『侍道4』 細部まで作り込まれたイベントが魅力

和製箱庭ゲームの中ではトップクラスの作品だと感じるゲームがあります。

それは『侍道』シリーズ。
その中でも今回は『侍道4』を取り上げます。


なぜこの作品がトップクラスと言えるのか?
それは「イベント回りの構成が綿密に作り込まれている」からです。


侍道は毎回、小さな町が舞台です
この町では、いくつもの事件、イベント同士が複雑に絡み合い、1つの舞台を形成しています。

このイベントが非常に作り込まれています。イベントの数自体も豊富ですが、特筆すべきは『イベント同士の絡み合い』です。



あるイベントでは語られなかった謎が、別ルートのイベントをクリアすることで解ける……侍道をプレイするとこのような経験が1つや2つじゃありません。



例えば侍道4での攘夷志士のルートで、『役人が海外から武器を密輸している。売国奴許すまじ。

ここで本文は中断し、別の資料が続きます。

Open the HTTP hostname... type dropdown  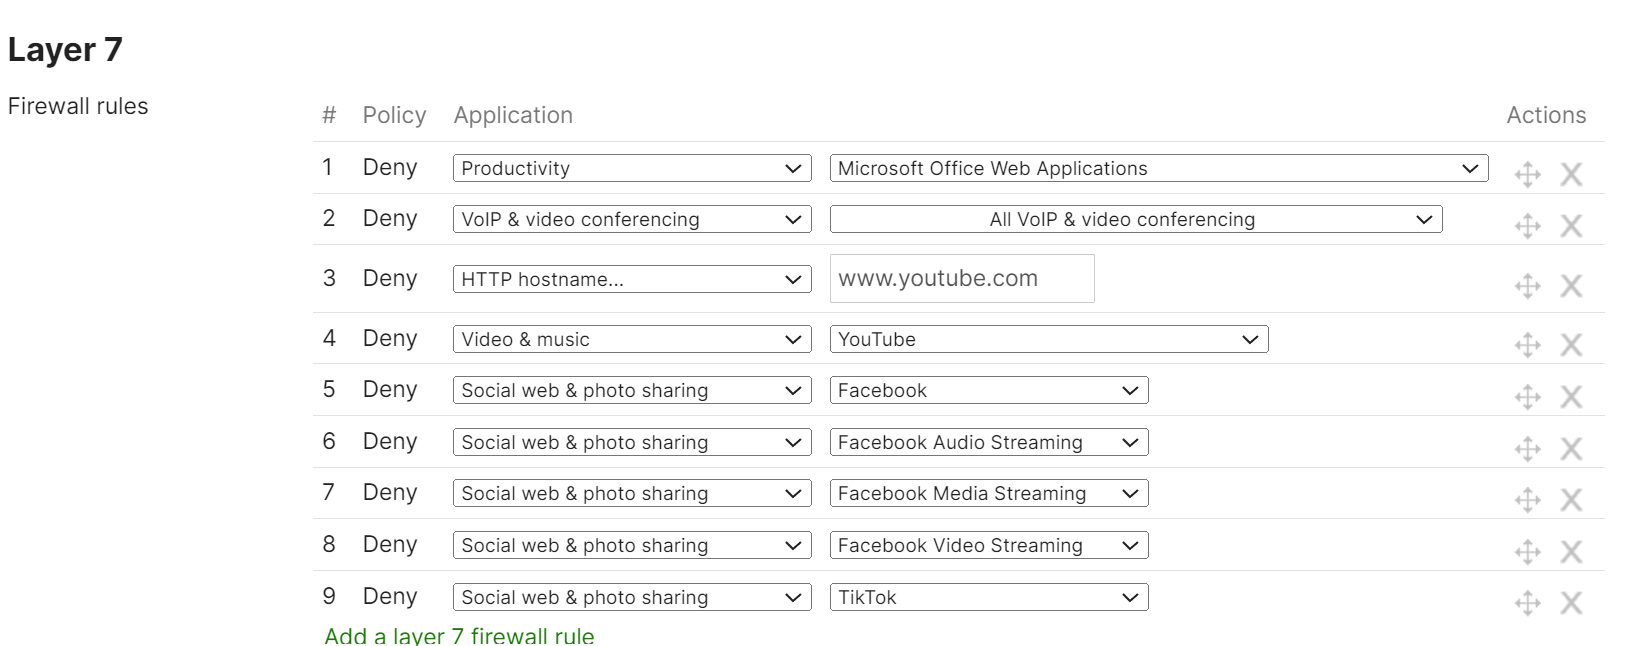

役人を斬れ!』というイベントが発生します。


これをクリアしても本当に武器密輸だったかは分かりませんが、別ルートをプレイすれば『武器ではなくただの金属製の部品だった』という事が分かります。



つまりその役人は「無実の罪を擦り付けられた」という訳ですね

この密輸という誤情報は、攘夷志士たちに協力的な、居酒屋の女将が流したものです。



この時点でフロム能患者に代表される懐疑的思考を持つ人々は、

『じゃあその女将はどこから情報を得たのか? 』

『役人が武器密輸の嫌疑を掛けられたのは偶然なのか?』

『そもそもなぜ女将は攘夷派に協力的なのか?』

……といった疑問が湧いてくるでしょう。



これらの疑問はさらに別のイベントをこなし、女将の正体に迫る事で芋づる式に真相が判明します。

大抵の謎に答えが用意されているのがおもしろい所。



なおかつ、テキストで分かりやすく解説されるのではなく、断片的な情報としてプレイヤーに示されるに止まっており、それらの情報を繋げて全容を描く行程は私たちの頭の中で起こります。

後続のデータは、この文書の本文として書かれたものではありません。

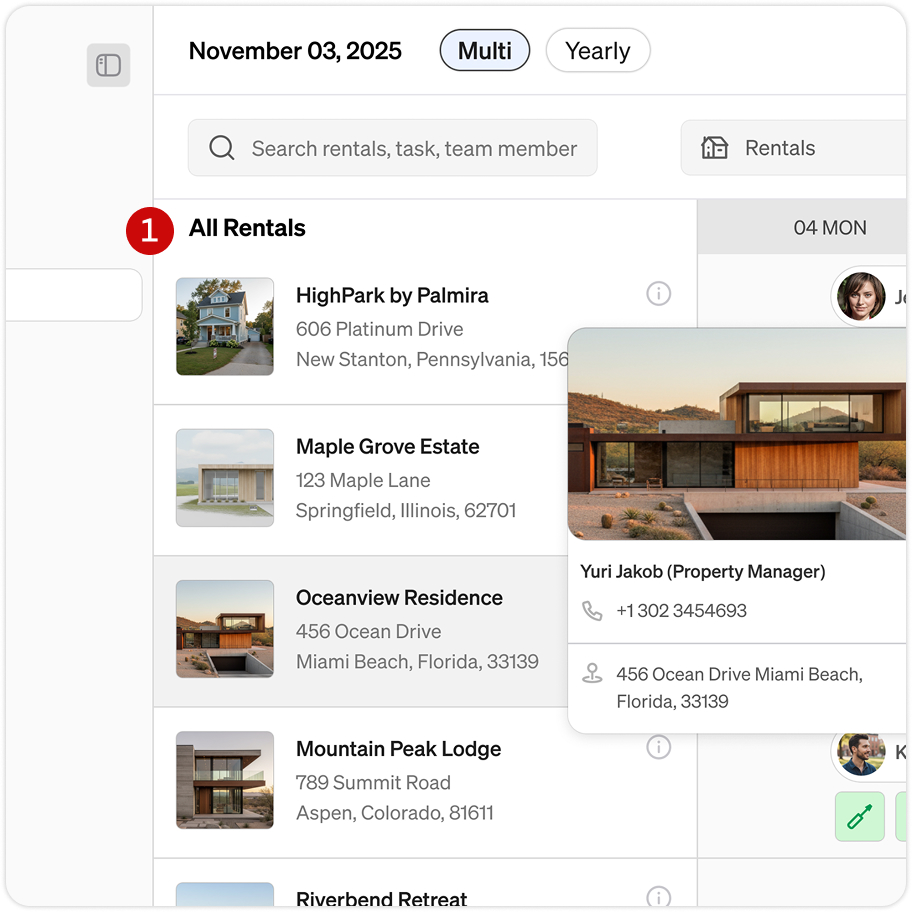Toggle the sidebar panel icon

pyautogui.click(x=108, y=65)

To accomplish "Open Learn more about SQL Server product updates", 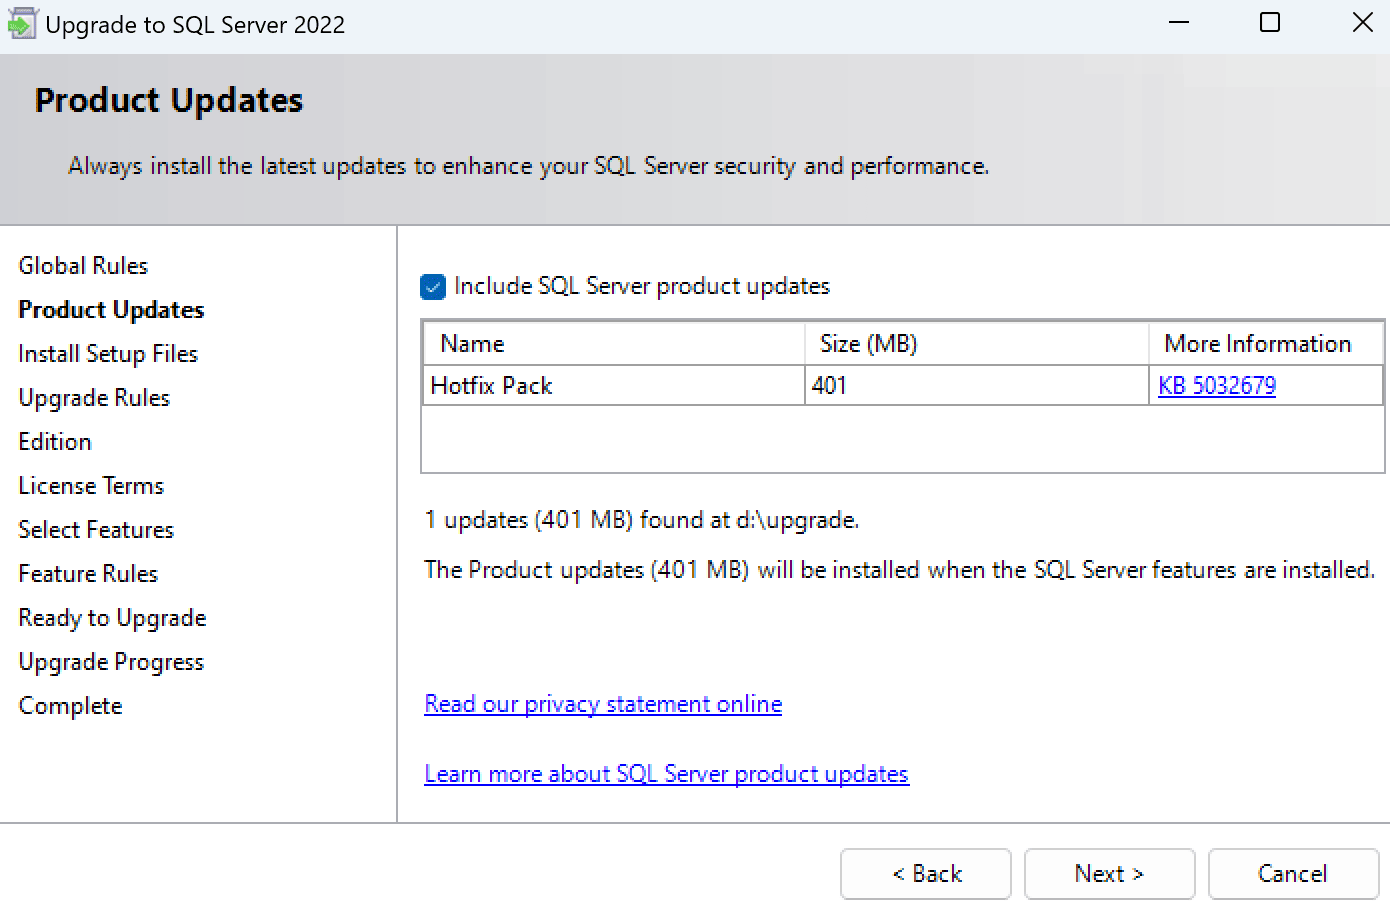I will [666, 774].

この複数のイベントで得た情報が頭の中で繋がり、1つの大きな流れに気付く瞬間は快感です。気分はさながら刑事ドラマや探偵ドラマの主人公。



エンディング回収やコンプ要素が豊富で、一通りクリアするにも周回プレイ必須なのですが、プレイスタイルや選択肢によってイベントの会話が変わるので飽きることがありません。



ゲーム開始からエンディングまで、早ければ一時間もかからない(何の寄り道もせずイベントだけこなせば)ので、周回も苦になりません。
箱庭ゲーの真髄とも言えるクオリティです。



ストーリー構成としては群像劇に近いですね。手軽に遊べて何周も出来るゲームがしたいなら、『侍道』シリーズがオススメです。